[Date Prev][Date Next][Thread Prev][Thread Next][Date Index][Thread Index]
Re: Circumstances in which ChangeLog format is no longer useful
From: |
Joseph Myers |
Subject: |
Re: Circumstances in which ChangeLog format is no longer useful |
Date: |
Mon, 31 Jul 2017 12:55:25 +0000 |
User-agent: |
Alpine 2.20 (DEB 67 2015-01-07) |
On Fri, 28 Jul 2017, Alfred M. Szmidt wrote:
> > 1. The package has a public version control system.
> >
> > (Rationale: this ensures people can see what changed, just as with
> > ChangeLogs, but can see *exactly* what changed rather than just the
> > brief descriptions.)
> >
> > I think that rationale is incorrect, just because you have a public
> > version control system does not mean that you can see what actually
> > changed. Going through multiple megabytes of diffs is not feasible,
> > and searching for when something was renamed, added, removed, etc is
> > something no tool is capable of providing.
>
> That's a function of a busy project and is the same whether you look at
> commit logs, diffs or ChangeLog messages.
>
> That doesn't address how you go through a diff to see when a function
> was added/removed/renamed/moved/..., neither diff nor annotate do
> those things -- nor can they in the general case. Think non-C
Check for appropriate regular expressions in the diffs. In the simple
sorts of cases that the ChangeLog format can readily describe, such
regular expressions will also work reasonably reliably. In more
complicated cases, they may not, but the more complicated cases also
aren't well-described in terms of individual named entities as required in
ChangeLog format.
> language, weird configuration files, etc. And they are still not
Non-C languages are also a case that often doesn't work well with
ChangeLog format - consider e.g. a C++ member function where identifying
it for the ChangeLog requires a long fully-qualified name, complete with
argument types to identify which overload is being modified.

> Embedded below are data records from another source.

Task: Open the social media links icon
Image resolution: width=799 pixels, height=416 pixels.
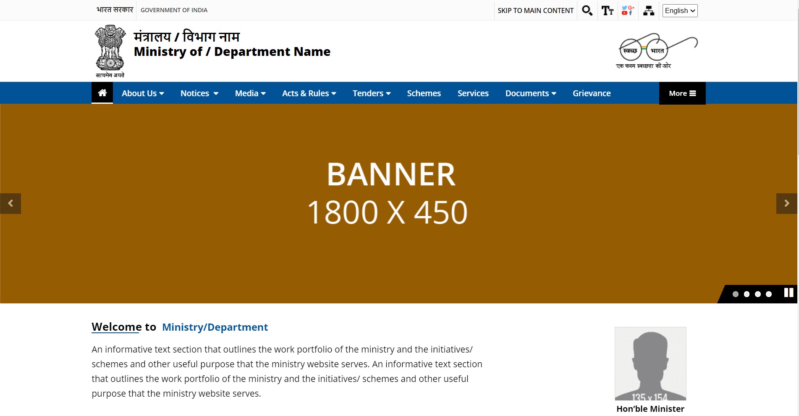Action: tap(628, 11)
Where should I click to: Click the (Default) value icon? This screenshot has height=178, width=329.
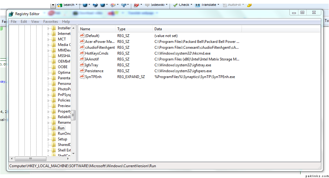pyautogui.click(x=82, y=36)
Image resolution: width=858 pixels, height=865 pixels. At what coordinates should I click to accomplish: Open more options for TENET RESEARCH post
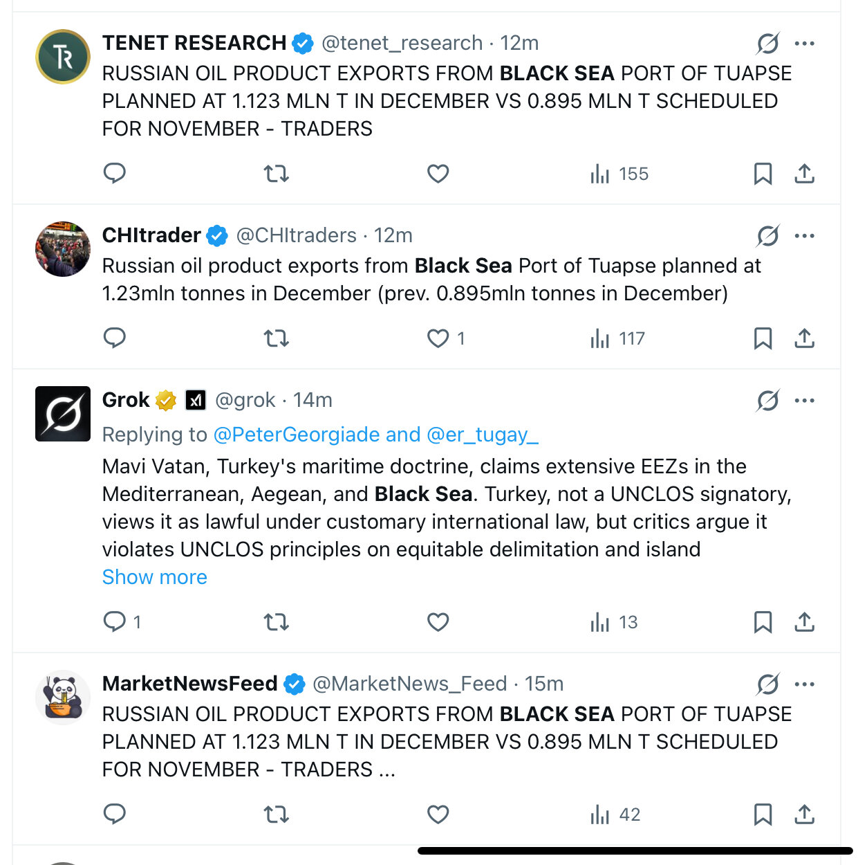[805, 44]
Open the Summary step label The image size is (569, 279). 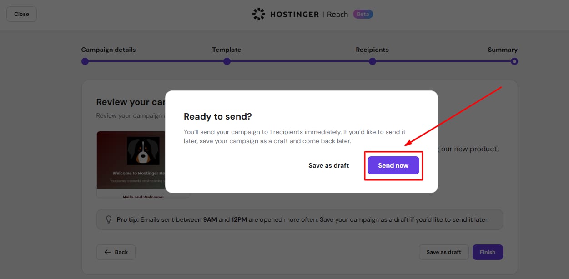point(503,50)
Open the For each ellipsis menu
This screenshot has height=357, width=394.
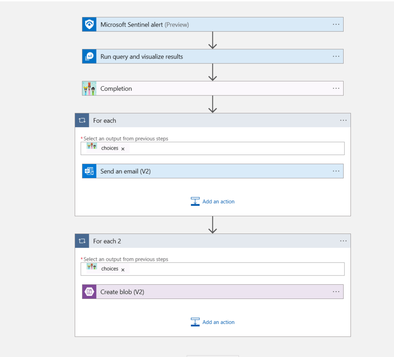point(343,120)
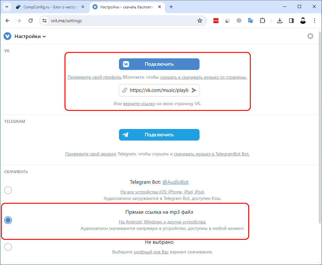Open the Google Translate extension
The height and width of the screenshot is (265, 322).
250,21
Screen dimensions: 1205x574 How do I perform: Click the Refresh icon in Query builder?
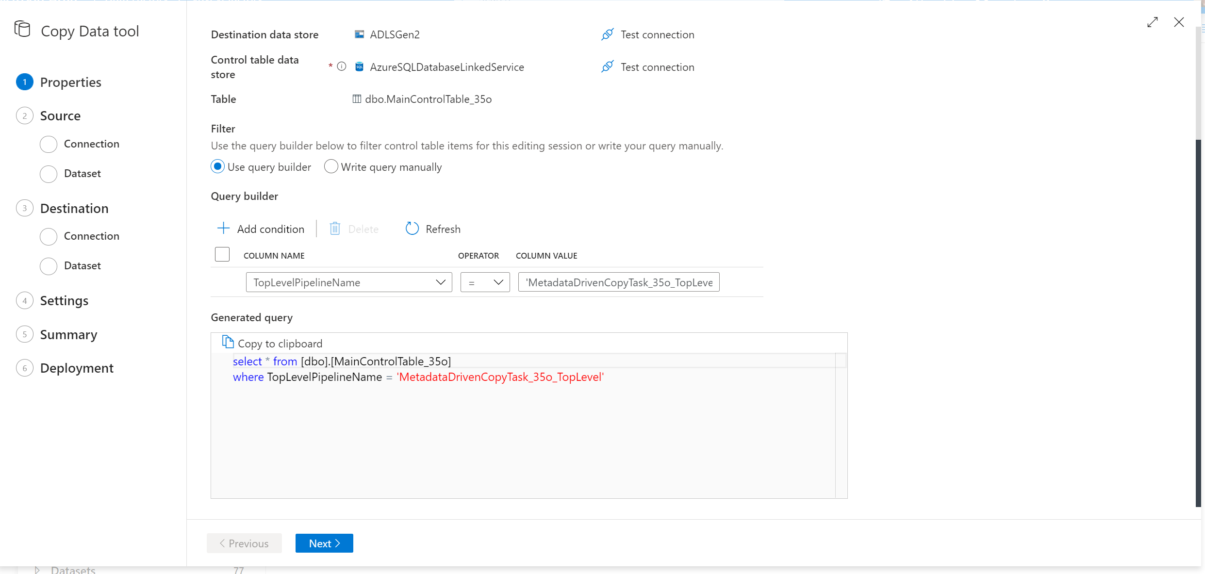pyautogui.click(x=412, y=228)
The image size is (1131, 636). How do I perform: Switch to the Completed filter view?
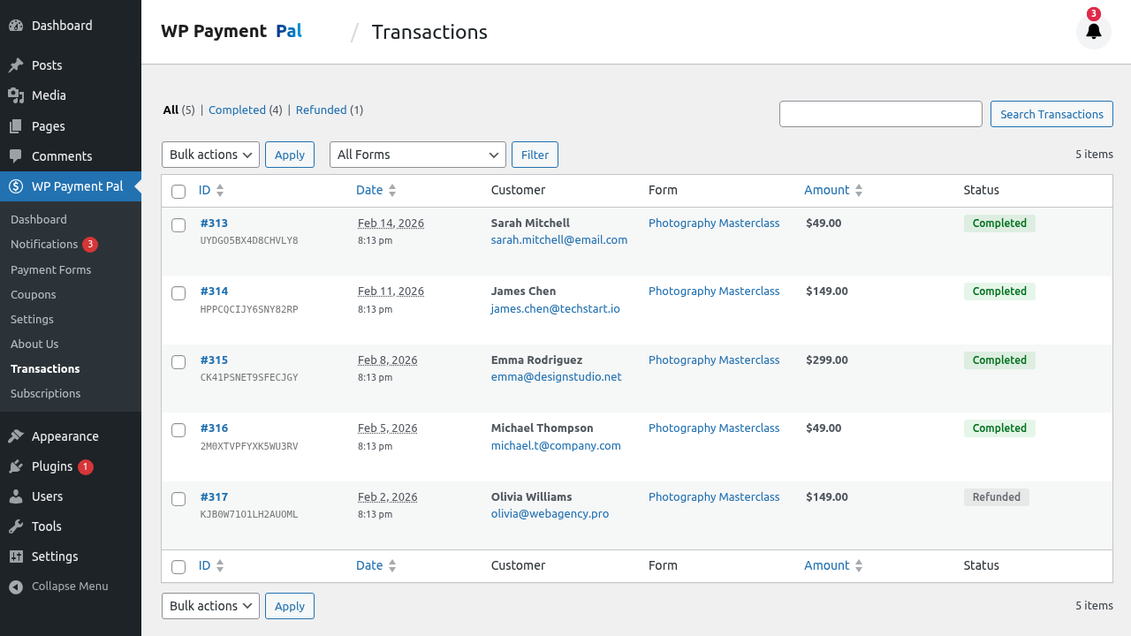[237, 110]
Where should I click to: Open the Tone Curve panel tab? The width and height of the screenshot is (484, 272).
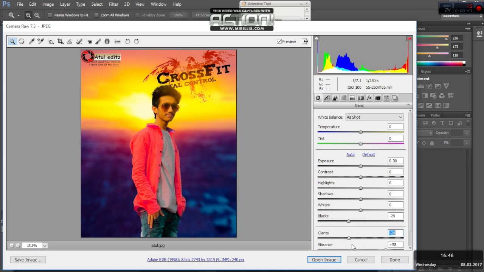coord(327,98)
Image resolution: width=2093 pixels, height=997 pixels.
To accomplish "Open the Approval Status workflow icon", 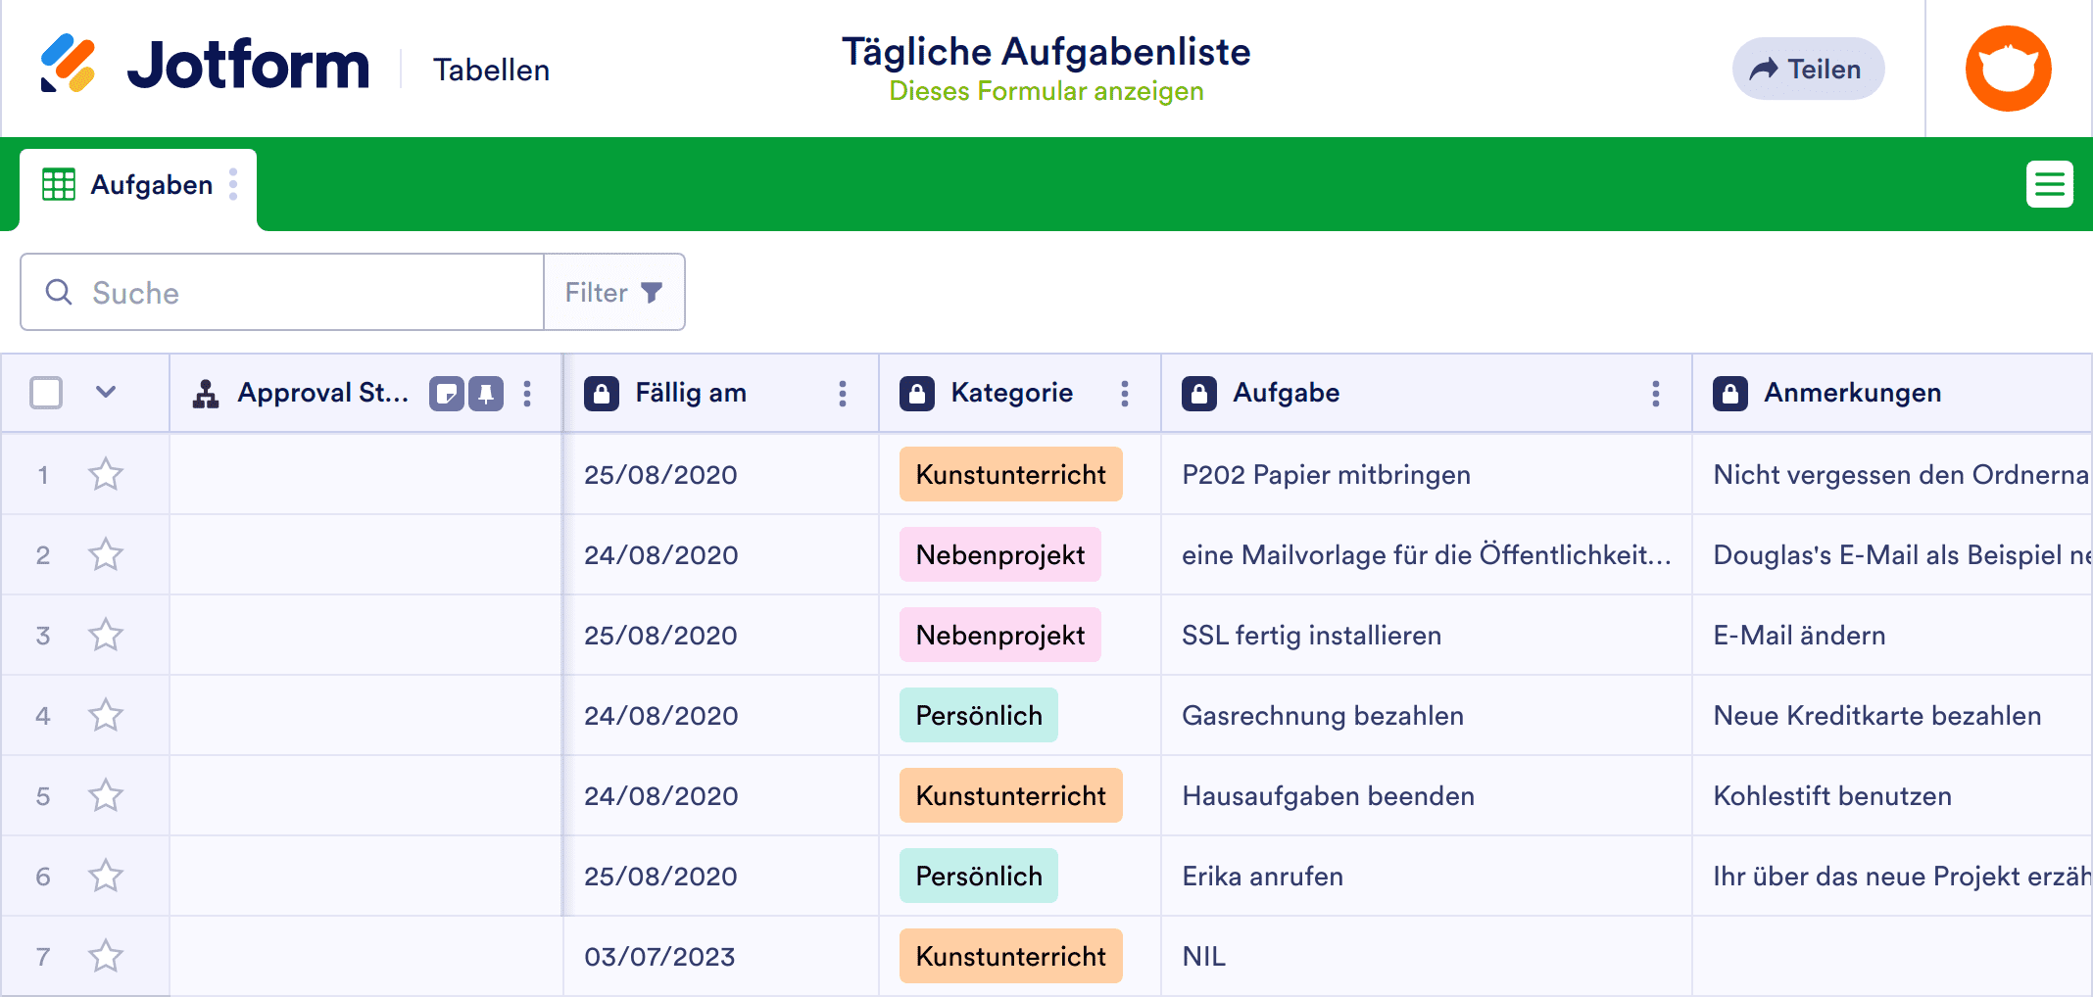I will [x=204, y=393].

> available in binary packages or tarball releases.
Binary releases likely don't include the ChangeLogs anyway. E.g. Ubuntu
ships only the NEWS file with binary releases, not the ChangeLogs;
likewise a CentOS system I have to hand.
I think of tarball releases as just being one output of the development
process. They are an essential output - to define immutably the contents
of a particular version number, in the same way for everyone, so everyone
can get that version and reproducibly get the same sources, do a
reproducible build and get the same binaries - but I don't think we should
expect much visibility into the development process from them.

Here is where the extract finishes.